• [TEXT BLOCK]:

-- Opening Marker --

No tsar had to endure as many assassination attempts as Alexander II. Six were made in all, the seventh was fatal.
Tsar Alexander II during the murder attemptMary Evans Picture Librar/Global Look Press
On the afternoon of March 1, 1881, Tsar Alexander II was returning to the Winter Palace in his royal carriage. On the embankment of Ekaterina (now Griboyedov) Canal, a terrorist threw a bomb under it. Shaken but unhurt, the emperor got out and, so the story goes, thanked God for saving him, whereupon a second conspirator threw another bomb directly at his feet. The tsar died an hour later in his palace chambers.
His son, Alexander III, at the request of the City Duma, erected a shrine in memory of his father at the site of the explosion.
A tender was announced for the design and construction of the new edifice. Alexander III insisted that it should adhere to the traditions of church architecture of 17th-century Moscow and Yaroslavl, something highly unusual for St Petersburg, which has practically no old Russian churches, since the city itself was built in the 18th century.
The tender was won by Alfred Parland, an architect with German-Scottish roots, and the religious leader Archimandrite Ignatius. The official groundbreaking ceremony took place in 1883.
The cathedral resembles St Basil’s in Moscow Cathedral (although the latter was built in the 16th century). The style would later be called “pseudo-Russian”: built of red brick and crowned with multicolored, enamelled, gilded domes, the whole ensemble seems to resemble a brightly colored folk costume. Above the carved frames of the windows, a series of platbands rises in the form of a kokoshnik (woman’s headdress).
Meanwhile, the base of the bell tower has the appearance of a tiled stove – with tiny square caissons, each of which depicts the coat of arms of one of the Russian provinces that donated funds for the construction, 134 in total (a unique open-air heraldic collection, one might say).
The church took 24 years to build. It is believed that its consecration was delayed due to the complexity of the mosaics by hereditary mosaicist Vladimir Frolov, which he spent ten years perfecting.
The luxurious mosaics cover around 7,065 square meters, making it one of the largest mosaic exhibitions in Europe. The work was carried out by the finest artists in the Russian Empire: Viktor Vasnetsov, Mikhail Nesterov, Vasily Belyaev, and many others (30 in total).
Once the mosaics were complete, the cathedral was finally consecrated in 1907. The official ceremony was attended by the new emperor, Nicholas II, the grandson of the long-dead Alexander II.
However, the church had no parish and gave no public mass. Entry was strictly controlled, and the state allocated money for its upkeep. But after the 1917 Revolution, the authorities cut off the financing, forcing the church to take charge of its own expenses and set up a parish. The local priests, however, did not wish to cooperate with the Soviet authorities, and in 1930 the church was closed and its bells were melted down.

-- Closing Marker --

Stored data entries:
-- Opening Marker --

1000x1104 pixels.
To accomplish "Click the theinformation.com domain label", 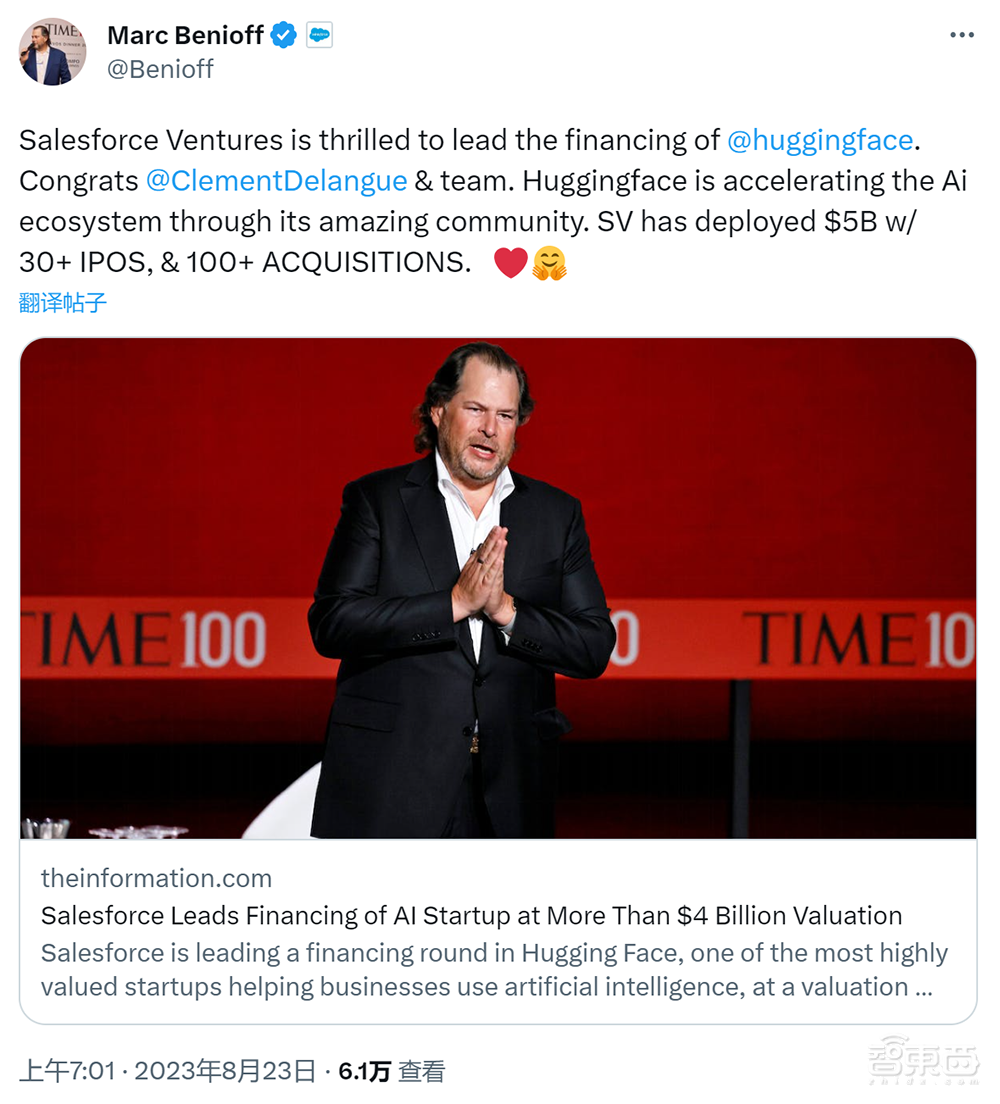I will click(156, 878).
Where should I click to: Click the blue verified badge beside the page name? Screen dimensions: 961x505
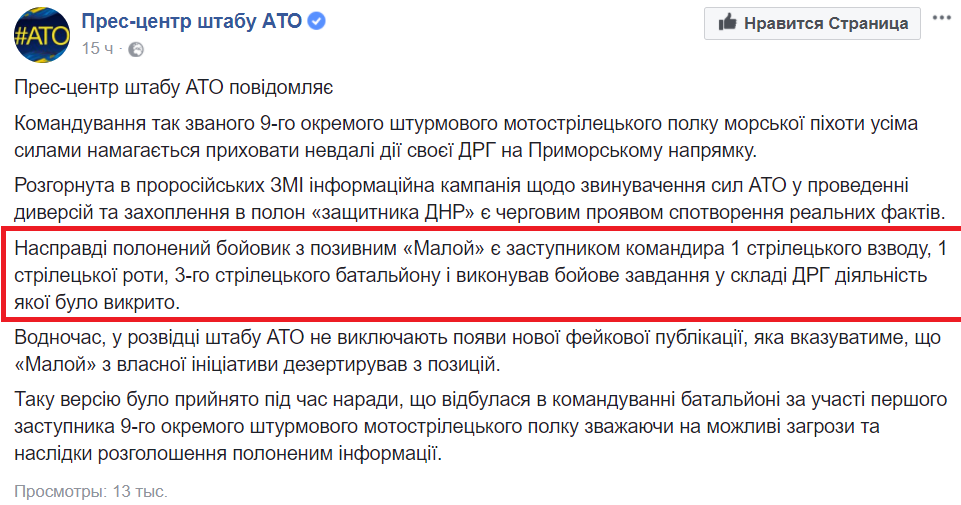pyautogui.click(x=316, y=21)

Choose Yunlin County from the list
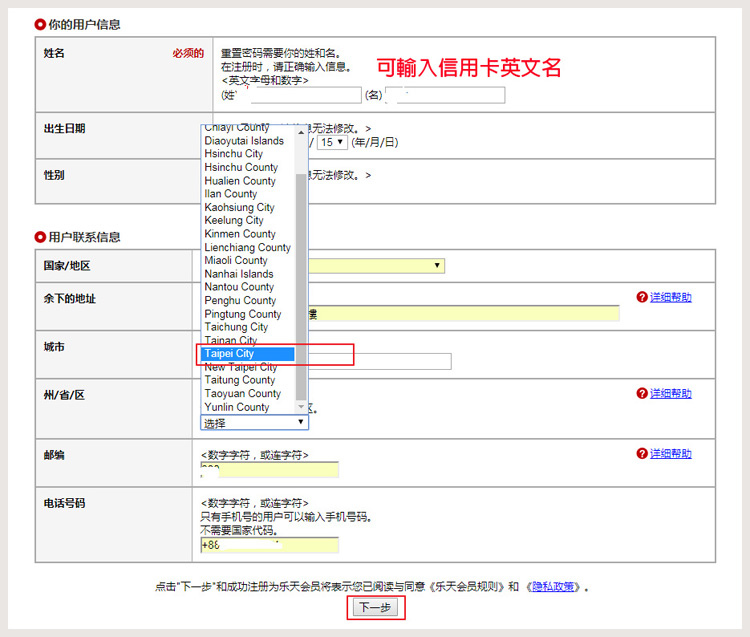pos(237,407)
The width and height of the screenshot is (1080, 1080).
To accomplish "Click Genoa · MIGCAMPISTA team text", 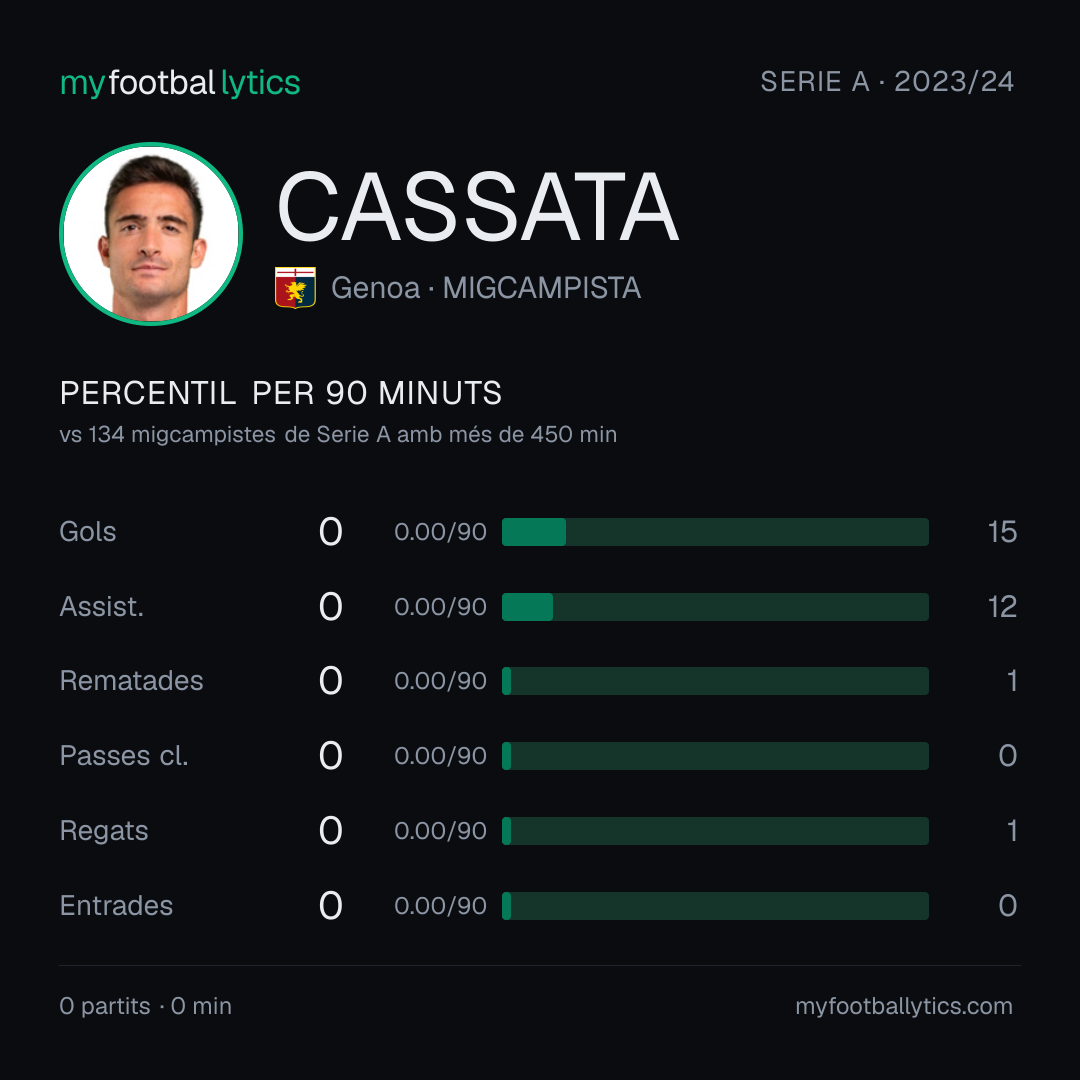I will 486,288.
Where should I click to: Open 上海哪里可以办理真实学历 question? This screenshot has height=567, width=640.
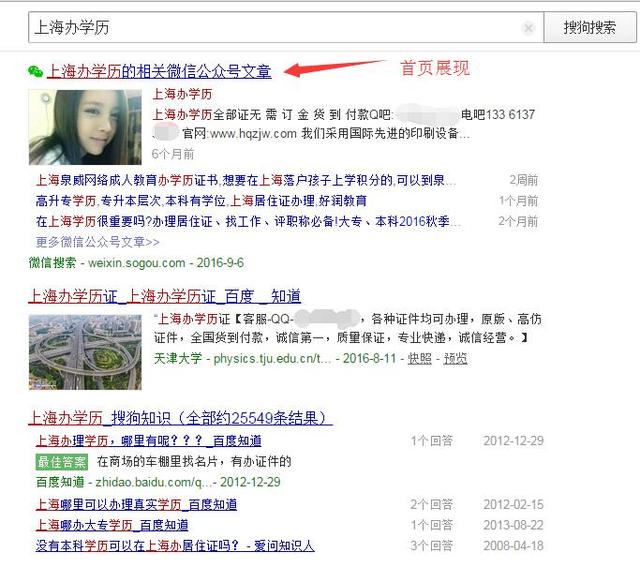(137, 505)
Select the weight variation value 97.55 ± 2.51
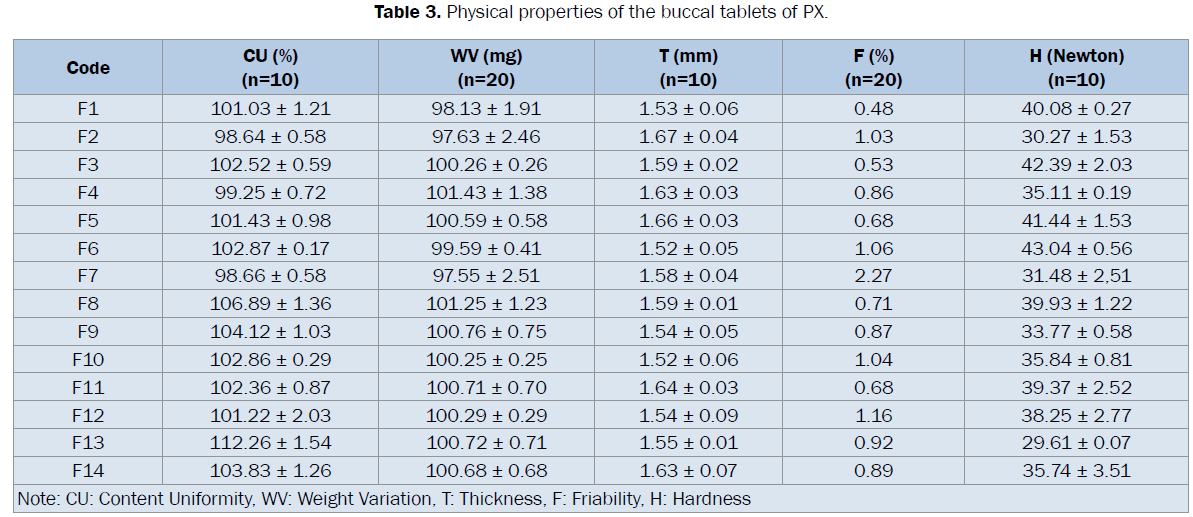The height and width of the screenshot is (517, 1193). click(489, 276)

-- Closing Marker --

• [TASKS TO COMPLETE]:
a: In the article on the church at the site of Alexander II's murder, why was the design Alexander III insisted on highly unusual for St Petersburg? Answer in one to three sentences.
b: Resume the article on the church at the site of Alexander II's murder, picking up after its last sentence.

• [RESULTS OF THE TASKS]:
a: Alexander III wanted the church to follow the traditions of 17th-century Moscow and Yaroslavl church architecture. St Petersburg has practically no old Russian churches because the city itself was built in the 18th century.

b:
In the 1930s-40s, the Bolsheviks destroyed many churches and had their sights set on the Savior on Spilled Blood, too. But WW2 intervened. During the siege of Leningrad (the former name of St Petersburg), it was converted into a morgue where bodies found on the city streets were brought.
After the war, a local theater used the cathedral as a warehouse for stage scenery and props. In the 1950s, the authorities made another attempt to dismantle the church – it supposedly impeded traffic along Griboyedov Canal, since part of the latter had been filled up to make way for the building. But the public protested, and the Savior was saved.
During the war, the church was repeatedly shelled by German troops, causing serious damage to the walls, which majorly complicated the restoration process afterwards. In 1961, workers were surprised to discover a 240mm high-explosive shell in one of the walls. By some miracle, it had not exploded, but lain dormant and unnoticed for nearly two decades. Its removal was handled by a specialist detonation crew.
In the late 1960s, the church was recognized as an architectural monument. It was restored over a period 27 years (three years longer than it took to build), and was reopened in 1997.
Now, the Savior on Spilled Blood works mainly as a museum. On weekdays, tourists come here to view the mosaics and the section of pavement enshrined inside the building where the wounded tsar fell. Services are held here, but only on weekends and church holidays.
Tours by prior booking: cathedral.ru
Correction: In the previous version of this article we erroneously wrote that "in 1930, the church was closed and its domes melted down". In fact, the bells were melted down, not the domes.